Start DATA EXTRACT

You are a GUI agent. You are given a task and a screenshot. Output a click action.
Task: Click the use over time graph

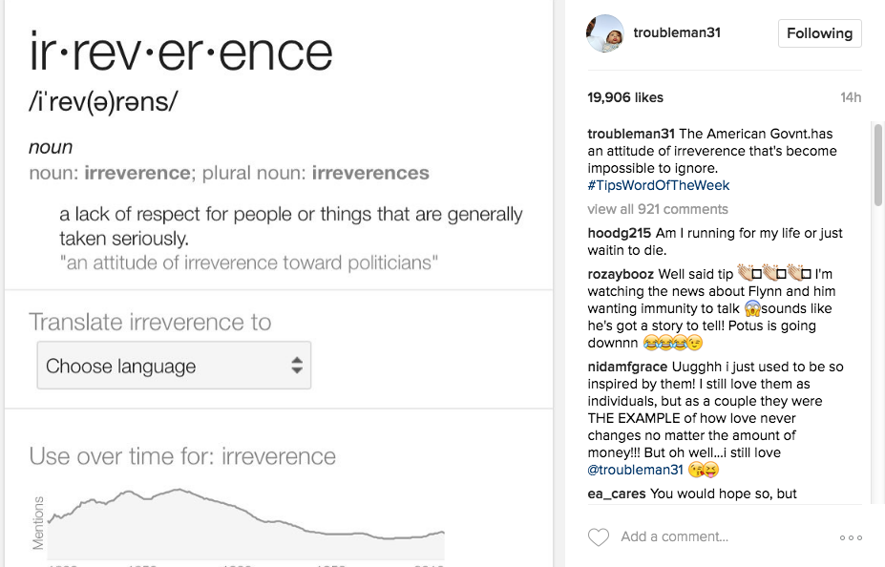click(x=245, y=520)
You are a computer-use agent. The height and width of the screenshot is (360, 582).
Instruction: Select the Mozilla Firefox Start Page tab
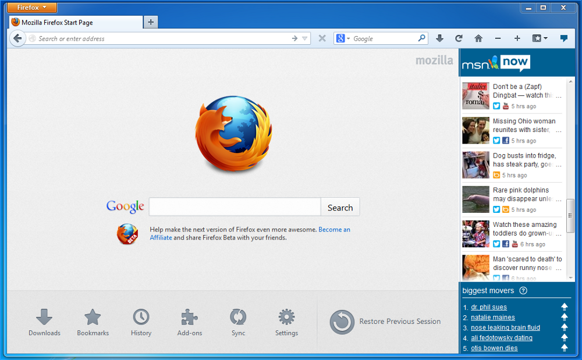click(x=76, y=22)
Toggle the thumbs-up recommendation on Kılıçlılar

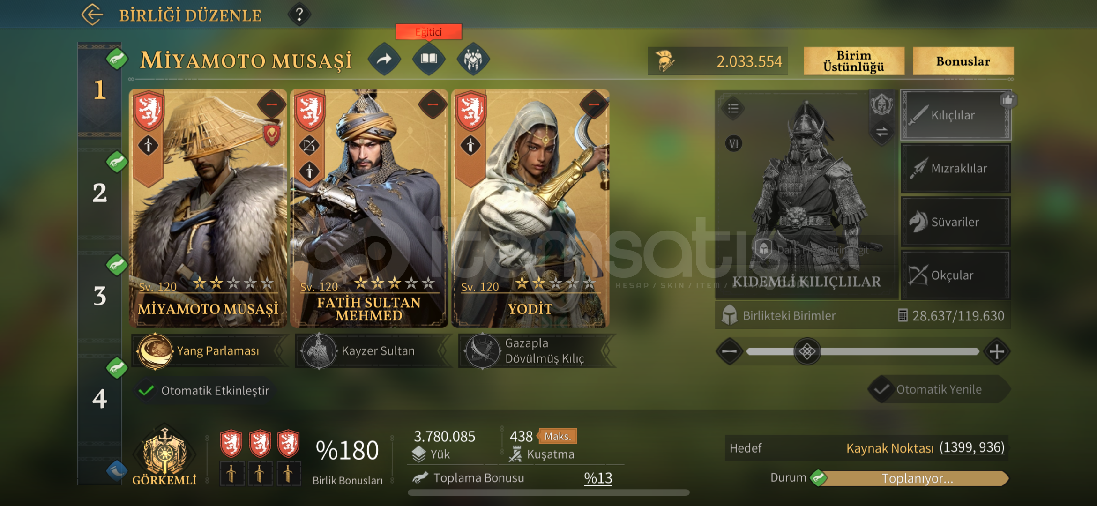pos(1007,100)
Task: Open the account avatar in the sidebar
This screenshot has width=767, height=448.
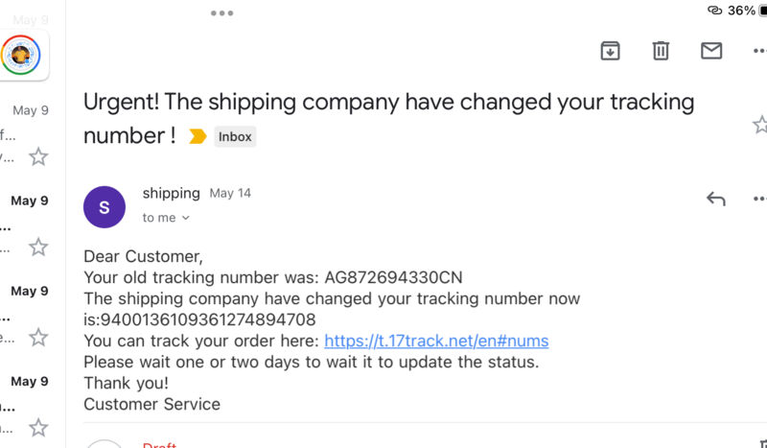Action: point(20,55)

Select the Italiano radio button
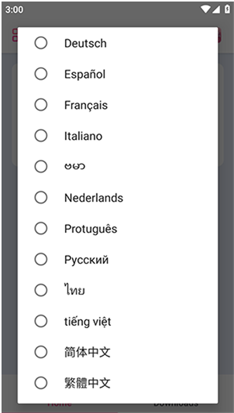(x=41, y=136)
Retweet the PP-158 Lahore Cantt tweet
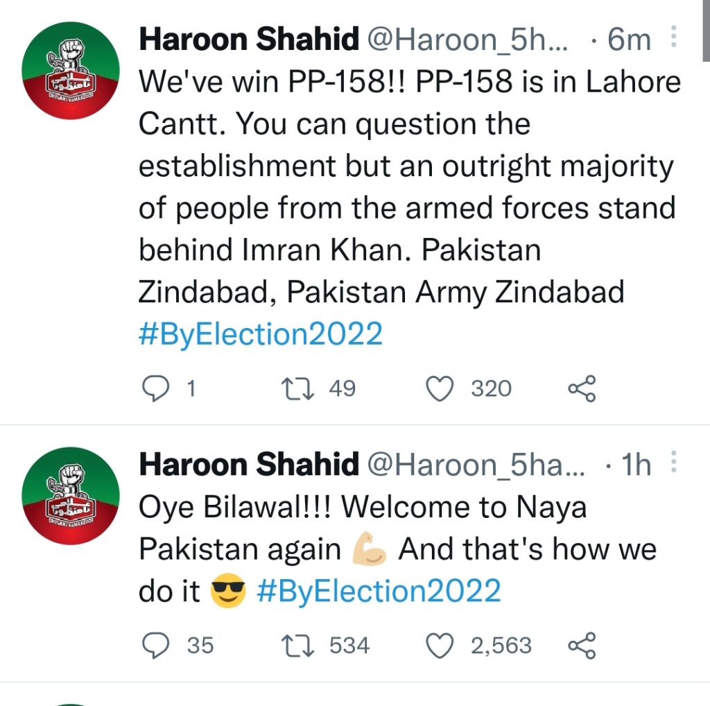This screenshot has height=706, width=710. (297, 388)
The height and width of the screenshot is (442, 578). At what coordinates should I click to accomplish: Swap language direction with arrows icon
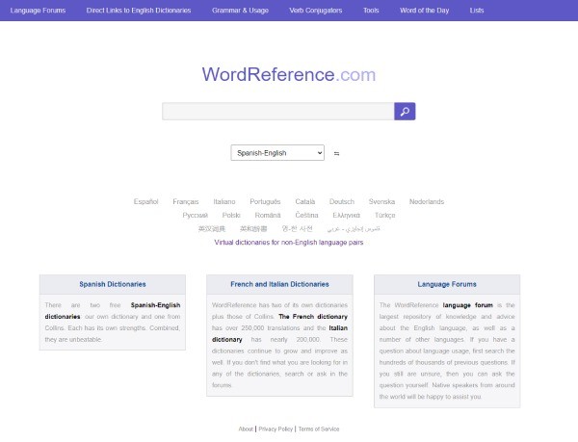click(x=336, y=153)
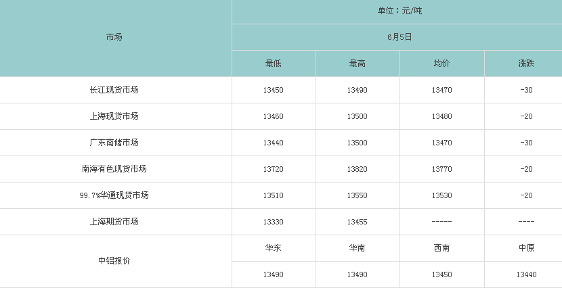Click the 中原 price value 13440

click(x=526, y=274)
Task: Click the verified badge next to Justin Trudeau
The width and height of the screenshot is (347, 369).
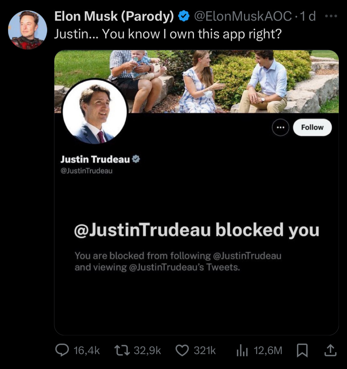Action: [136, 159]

End DATA EXTRACT

WHAT THE TASK ASKS |
Rewrite every line of the records above as a numbered list, leaving out blank lines and the pictures.

RESULT OF THIS TASK |
1. You are a GUI agent. You are given a task and a screenshot. Output a click action.
2. Task: Click the use over time graph
3. click(x=245, y=520)
4. You are a computer-use agent. The height and width of the screenshot is (360, 582).
5. Instruction: Select the Mozilla Firefox Start Page tab
6. click(x=76, y=22)
7. Toggle the thumbs-up recommendation on Kılıçlılar
8. pos(1007,100)
9. Task: Open the account avatar in the sidebar
10. This screenshot has width=767, height=448.
11. Action: point(20,55)
12. Select the Italiano radio button
13. (x=41, y=136)
14. Retweet the PP-158 Lahore Cantt tweet
15. This screenshot has height=706, width=710. (297, 388)
16. The height and width of the screenshot is (442, 578). At what coordinates should I click to accomplish: Swap language direction with arrows icon
17. click(x=336, y=153)
18. Click the 中原 price value 13440
19. click(x=526, y=274)
20. Task: Click the verified badge next to Justin Trudeau
21. The width and height of the screenshot is (347, 369).
22. Action: [136, 159]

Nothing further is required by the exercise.